La réponse de Jacques Berthomé (Secrétaire exécutif du CIEPAC, Centre International pour l'Education Permanente et l'Aménagement Concerté)

Je m'étais efforcé d'avancer, avec une extrême prudence, quelques réflexions sur l'évolution des organisations paysannes en Afrique. Suite aux vives réactions qu'elles suscitent, je crois utile de clarifier certains points.

Il existe en Afrique, depuis une vingtaine d'années, des dynamiques paysannes multiples et complexes qui constituent un phénomène social bien réel. Les organisations paysannes qui en sont l'expression et sont peu à peu reconnues par les partenaires au développement, négocient avec ceux-ci en position d'infériorité (et c'est vrai pour tous les acteurs y compris les Etats), et sont amenées à se conformer à ce qu'on attend d'elles, tout en essayant de sauvegarder une certaine marge de manœuvre. Le risque de ce partenariat déséquilibré est qu'elles se retrouvent progressivement en décalage par rapport aux dynamiques réelles, ce qui risque de les disqualifier à terme.

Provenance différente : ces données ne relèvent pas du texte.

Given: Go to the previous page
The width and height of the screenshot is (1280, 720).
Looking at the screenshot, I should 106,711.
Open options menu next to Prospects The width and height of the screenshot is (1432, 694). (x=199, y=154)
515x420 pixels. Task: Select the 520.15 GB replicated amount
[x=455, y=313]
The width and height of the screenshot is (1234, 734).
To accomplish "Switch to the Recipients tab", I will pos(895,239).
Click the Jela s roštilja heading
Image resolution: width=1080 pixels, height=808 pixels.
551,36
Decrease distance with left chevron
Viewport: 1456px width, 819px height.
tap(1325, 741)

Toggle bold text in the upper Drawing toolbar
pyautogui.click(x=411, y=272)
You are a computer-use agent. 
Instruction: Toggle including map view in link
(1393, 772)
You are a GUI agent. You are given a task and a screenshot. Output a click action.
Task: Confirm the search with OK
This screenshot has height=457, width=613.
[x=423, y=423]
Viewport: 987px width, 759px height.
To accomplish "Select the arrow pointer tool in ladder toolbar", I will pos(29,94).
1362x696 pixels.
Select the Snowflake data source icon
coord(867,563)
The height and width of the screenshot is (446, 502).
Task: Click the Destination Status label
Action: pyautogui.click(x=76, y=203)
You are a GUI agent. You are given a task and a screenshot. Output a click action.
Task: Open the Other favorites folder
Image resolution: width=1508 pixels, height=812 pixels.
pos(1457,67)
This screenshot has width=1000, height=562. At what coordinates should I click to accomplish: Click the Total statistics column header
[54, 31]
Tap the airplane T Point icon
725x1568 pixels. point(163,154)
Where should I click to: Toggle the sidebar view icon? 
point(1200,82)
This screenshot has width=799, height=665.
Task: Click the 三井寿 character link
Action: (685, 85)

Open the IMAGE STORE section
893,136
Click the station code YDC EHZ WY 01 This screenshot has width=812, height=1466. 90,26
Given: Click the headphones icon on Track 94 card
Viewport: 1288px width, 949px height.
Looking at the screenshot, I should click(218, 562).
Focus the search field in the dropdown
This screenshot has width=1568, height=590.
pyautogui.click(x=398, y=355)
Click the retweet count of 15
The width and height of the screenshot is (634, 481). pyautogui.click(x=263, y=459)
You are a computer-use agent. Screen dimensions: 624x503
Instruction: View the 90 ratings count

Parmi les organisations paysannes, celles qui bénéficient du plus de crédit, sont les organisations professionnelles spécialisées par filières. La Coopération Française a joué il est vrai un rôle directeur dans cette orientation aujourd'hui partagée par d'autres opérateurs. Il serait malvenu de ma part de dénier tout intérêt à cette approche pour avoir été l'un des initiateurs et des animateurs d'un vaste programme de formation des leaders paysans à l'économie des filières (riz, coton, café, cacao) pour le compte du Réseau APM Afrique.

Cependant, cette approche semble insuffisante pour répondre à la diversité des situations (diversité des régions agricoles plus ou moins favorisées par rapport au marché, diversité des exploitations agricoles elles-mêmes). En effet, une telle approche méconnaît les systèmes d'exploitation paysans dans leur globalité (ce qui constitue un recul par rapport aux approches " système " qui avaient permis de remettre en question les projets productivistes des années 70) ; elle décrédibilise les tentatives de mise en place d'un conseil agricole adapté.

D'autre part, cette organisation professionnelle par filière, lorsqu'elle est puissante, atrophie la réflexion sur les macro systèmes régionaux, sur les dynamiques territoriales. Elle renvoie le développement local à la décentralisation, processus politico-administratif avec lequel elle n'entretient aucun lien.

Ce faisant, on ne renforce pas la capacité d'adaptation des exploitations agricoles à une crise sur les filières organisées (cf. ce qui se passe dans les filières coton depuis 1999) et on potentialise les contradictions entre les acteurs de la filière, car les paysans n'entendent plus faire les frais des aléas du marché mondial.